建立大鼠跖骨模型，观察氟对跖骨纵向生长的影响及其病理学改变。

选取新生24 h内SD大鼠24只，采用随机数字表法分为4组，每组6只。取大鼠第2、3、4跖骨进行器官培养，采用左后跖骨和右后跖骨自身配对的方法，右侧跖骨染氟，左侧跖骨作为对照，4组大鼠右侧跖骨分别用含1×10^-7、1×10^-6、1 × 10^-5、1 × 10^-4 mol/L氟离子的培养液培养，左侧跖骨给予同等体积无氟离子的培养液，在培养的0、1、4、7 d时分别测量跖骨的矿化区长度、宽度并计算跖骨纵向生长率，根据软骨细胞在不同部位的特点测量增殖层和肥大层的厚度。培养7 d后行常规包埋切片，光镜下观察氟对跖骨病理学的影响。

培养7 d后，1×10^-4 mol/L组的大鼠右侧跖骨矿化区长度的增长[（240.5±139.3）μm]显著低于其左侧跖骨[（394.1±173.9）μm, t= 4.37，P < 0.01]；1 × 10^-4 mol/L组右侧跖骨[（239.9±119.4）μm]与左侧跖骨[（223.3±99.9）μm]的跖骨矿化区宽度增长比较，差异无统计学意义（t= 0.44, P> 0.05）。在培养4、7 d时，1 × 10^-4 mol/L组的右侧跖骨纵向生长率[（2.43±1.44）%、（16.16±2.87）%]低于左侧跖骨[（8.34±1.74）%、（26.52±4.46）%，t= 3.21、3.13，P均< 0.01]。
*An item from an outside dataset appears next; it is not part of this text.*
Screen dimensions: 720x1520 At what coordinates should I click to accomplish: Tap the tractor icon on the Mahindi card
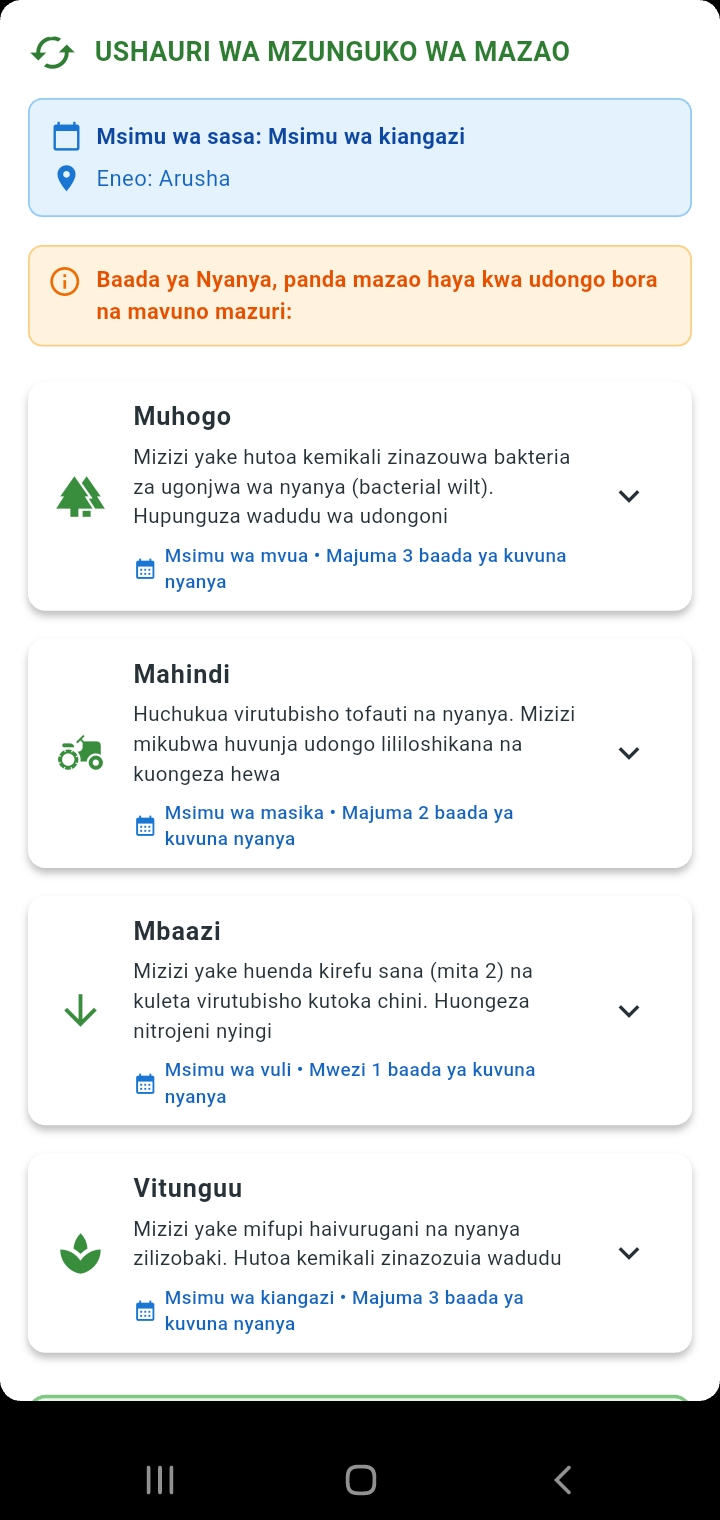pyautogui.click(x=80, y=753)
甲苯胺蓝染色显示，1×10^-4 mol/L组右侧跖骨增殖层及肥大层软骨细胞厚度[（111.33±27.29）、（125.33±30.08）μm]都显著低于左侧跖骨[（127.33±38.36）、（160.50±42.73）μm，t= 4.82、5.81，P均< 0.01 ]；1 × 10^-4 mol/L组右侧跖骨增殖层厚度／肥大层厚度比值（0.93±0.36）明显高于左侧跖骨（0.83±0.32，t= 4.42，P< 0.01）。

过量氟抑制大鼠跖骨的纵向生长，表现为跖骨纵向生长率降低；染氟组跖骨增殖层和肥大层均减少、增殖层与肥大层的比例失衡。